Source document>
# # # # # # #

Many kids today are reporting high-stress levels, more so than ever before. There are many toys out on the market specifically geared for kids to either pull, pinch, squeeze, or poke in order to relieve stress. There are squeezable stress balls in the shape of animals, plastic noodles that can be stretched out, and others have weighted stuffed animals.
All these toys fit under the category of “fidget therapy.” Another name for this is “sensory stress relief” toys. One Washington State-based elementary school counselor, Kayla Prewitt said, “The kids are obsessed with them. I literally see 200 a day, and they’ll choose my fidgets over Play-Doh, watercolors, whatever.” The craze began back in 2017 when the fidget spinner was released. After that, sensory toys started popping up everywhere and kids became hooked. Dave Anderson, a clinical psychologist with the Child Mind Institute said, “Today, parents are hearing more than ever about how important it is to give their kids mental-health-and-wellness skills.”
The Toy Association, which is a trade group representing the U.S. toy industry, noticed fidget toys skyrocketing in popularity after the pandemic started. They named this trend “Zen-sationals,” which are toys that “promote mindfulness, self-care, and encourage kids to process their emotions in a healthy way,” according to representative Jennifer Lynch. But right now, what is drawing kids in is that they have become popular toys to trade on the playground. Usually, kids will tally up how many fidget toys they have and see how many they are able to trade. Whether they are stress relieving or not, there is definitely some genius marketing behind these toys.

# # # # # # #

According to the article on fidget toys, what name did the Toy Association give to the trend of fidget toys rising in popularity after the pandemic began?

Data provided>

# # # # # # #

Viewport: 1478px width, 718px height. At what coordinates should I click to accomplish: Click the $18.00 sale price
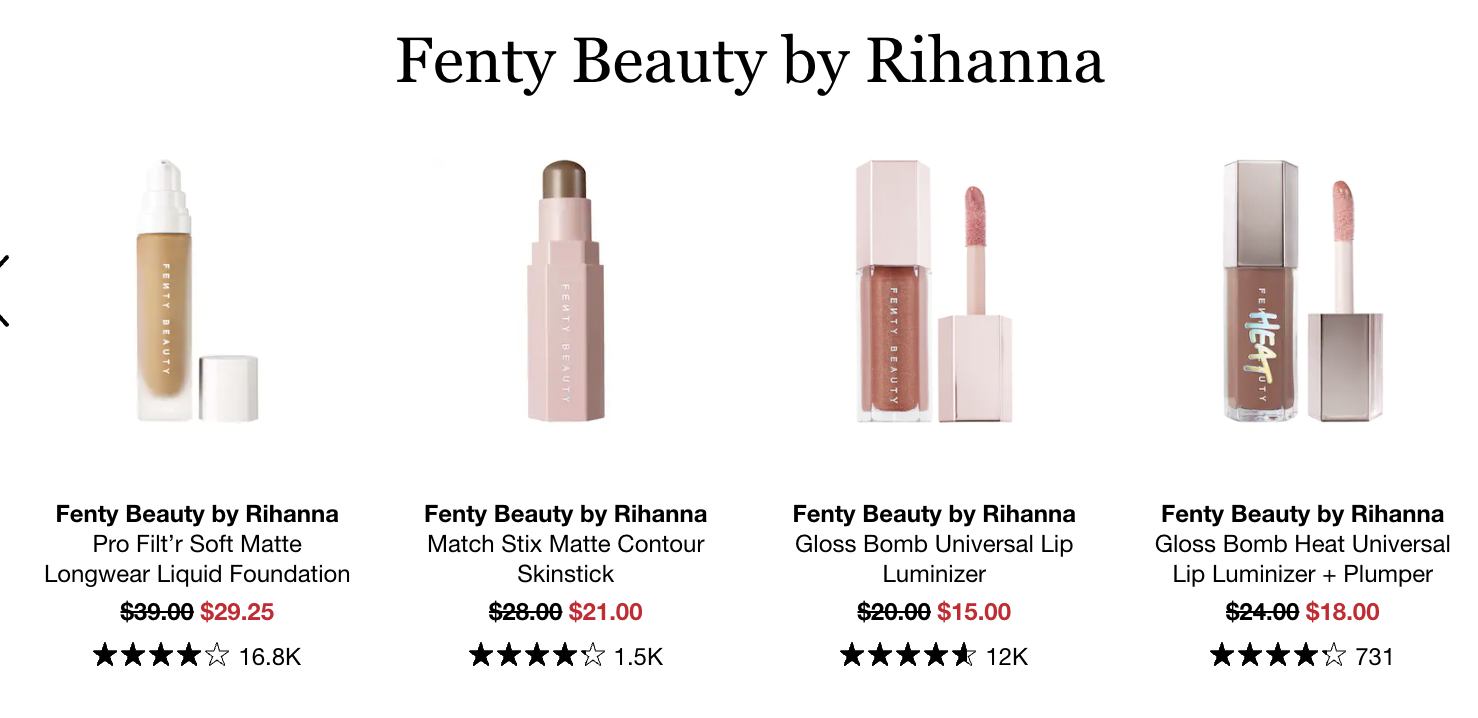click(x=1342, y=612)
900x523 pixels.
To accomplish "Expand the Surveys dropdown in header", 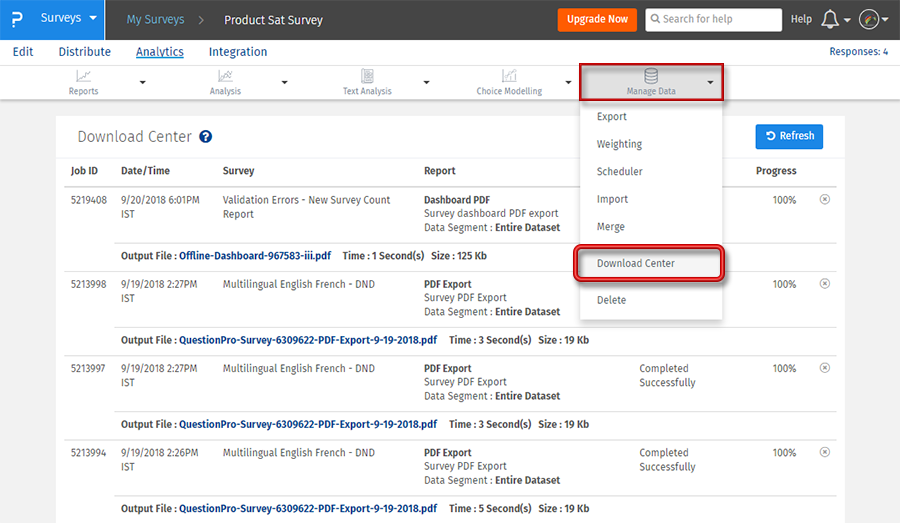I will pos(68,19).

# # # # # # #

Task answer> "Zen-sationals."